## SELECTED PASSAGE
* BEGIN *

[ovs-dev] [PATCH RFC v2] netdev-dpdk: Allow specification of index for PCI devices

Kevin Traynor ktraynor at redhat.com
Fri Oct 20 09:01:43 UTC 2017


On 10/19/2017 07:27 PM, Loftus, Ciara wrote:
>>
>> On 10/17/2017 11:48 AM, Ciara Loftus wrote:
>>> Some NICs have only one PCI address associated with multiple ports. This
>>> patch extends the dpdk-devargs option's format to cater for such
>>> devices. Whereas before only one of N ports associated with one PCI
>>> address could be added, now N can.
>>>
>>> This patch allows for the following use of the dpdk-devargs option:
>>>
>>> ovs-vsctl set Interface myport options:dpdk-devargs=0000:06:00.0,X
>>>
>>> Where X is an unsigned integer representing one of multiple ports
>>> associated with the PCI address provided.
>>>
>>> This patch has not been tested.
>>>
>>> Signed-off-by: Ciara Loftus <ciara.loftus at intel.com>
>>> ---
>>> v2:
>>> * Simplify function to find port ID of indexed device
>>> * Hotplug compatibility
>>> * Detach compatibility
>>> * Documentation
>>> * Use strtol instead of atoi
>>>
>>>  Documentation/howto/dpdk.rst         |  9 +++++
>>>  Documentation/intro/install/dpdk.rst |  9 +++++
>>>  NEWS                                 |  2 ++
>>>  lib/netdev-dpdk.c                    | 67 ++++++++++++++++++++++++++++++---
>> ---
>>>  vswitchd/vswitch.xml                 | 11 ++++--
>>>  5 files changed, 85 insertions(+), 13 deletions(-)

* END *

## COLLECTED DATA
* BEGIN *

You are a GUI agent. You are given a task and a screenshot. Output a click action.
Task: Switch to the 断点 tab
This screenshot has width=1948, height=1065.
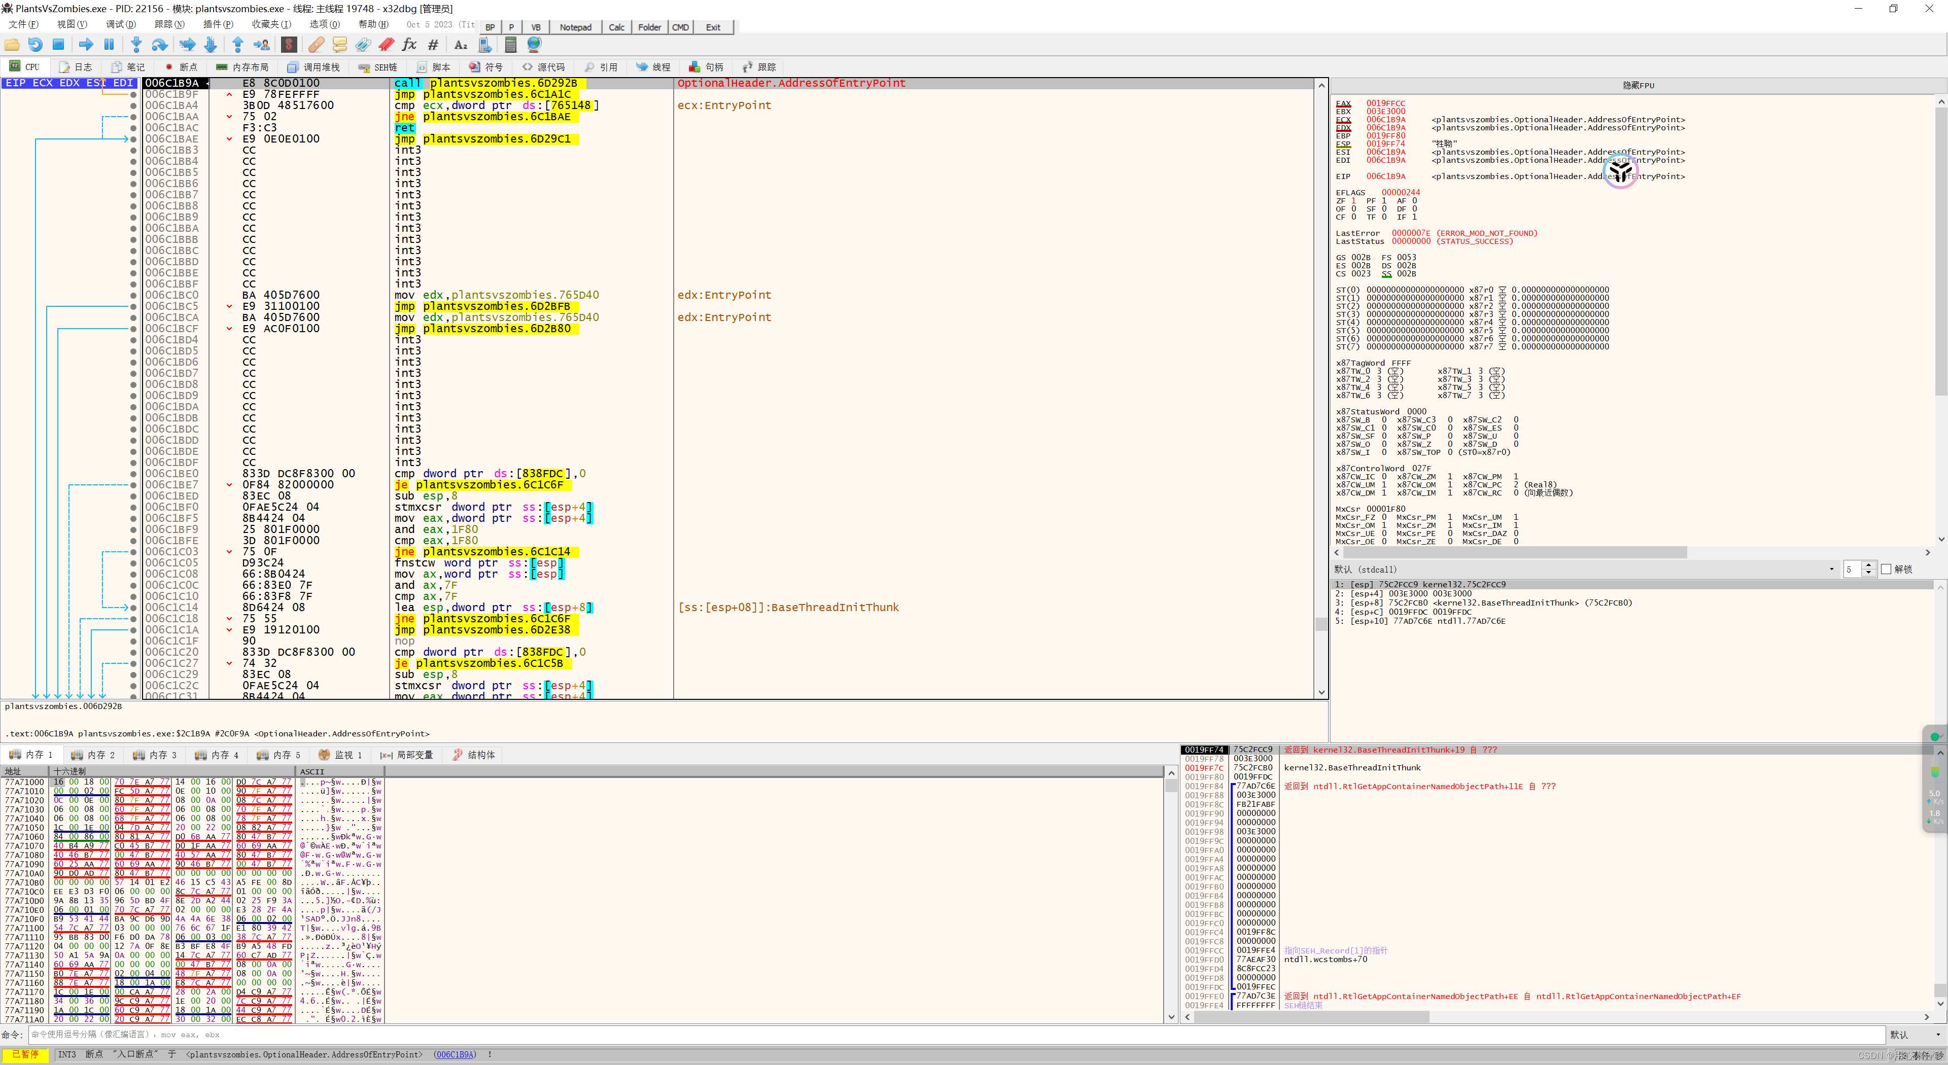[x=181, y=67]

* END *

## GOAL
Continue the mailing-list post about the netdev-dpdk patch for indexing PCI devices, starting right after its final line.

## ANSWER BELOW
>>>
>>> diff --git a/Documentation/howto/dpdk.rst
>> b/Documentation/howto/dpdk.rst
>>> index d123819..9447b71 100644
>>> --- a/Documentation/howto/dpdk.rst
>>> +++ b/Documentation/howto/dpdk.rst
>>> @@ -48,6 +48,15 @@ number of dpdk devices found in the log file::
>>>      $ ovs-vsctl add-port br0 dpdk-p1 -- set Interface dpdk-p1 type=dpdk \
>>>          options:dpdk-devargs=0000:01:00.1
>>>
>>> +If your PCI device has multiple ports under the same PCI ID, you can use
>> the
>>> +following notation to indicate the specific device you wish to add::
>>> +
>>> +    $ ovs-vsctl add-port br0 dpdk-p0 -- set Interface dpdk-p0 type=dpdk \
>>> +        options:dpdk-devargs=0000:01:00.0,0
>>> +
>>> +The above would attempt to use the first device (0) associated with that
>> PCI
>>> +ID. Use ,1 ,2 etc. to access the next.
>>> +
>>>  After the DPDK ports get added to switch, a polling thread continuously
>> polls
>>>  DPDK devices and consumes 100% of the core, as can be checked from
>> ``top`` and
>>>  ``ps`` commands::
>>> diff --git a/Documentation/intro/install/dpdk.rst
>> b/Documentation/intro/install/dpdk.rst
>>> index bb69ae5..d0e87f5 100644
>>> --- a/Documentation/intro/install/dpdk.rst
>>> +++ b/Documentation/intro/install/dpdk.rst
>>> @@ -271,6 +271,15 @@ ports. For example, to create a userspace bridge
>> named ``br0`` and add two
>>>  DPDK devices will not be available for use until a valid dpdk-devargs is
>>>  specified.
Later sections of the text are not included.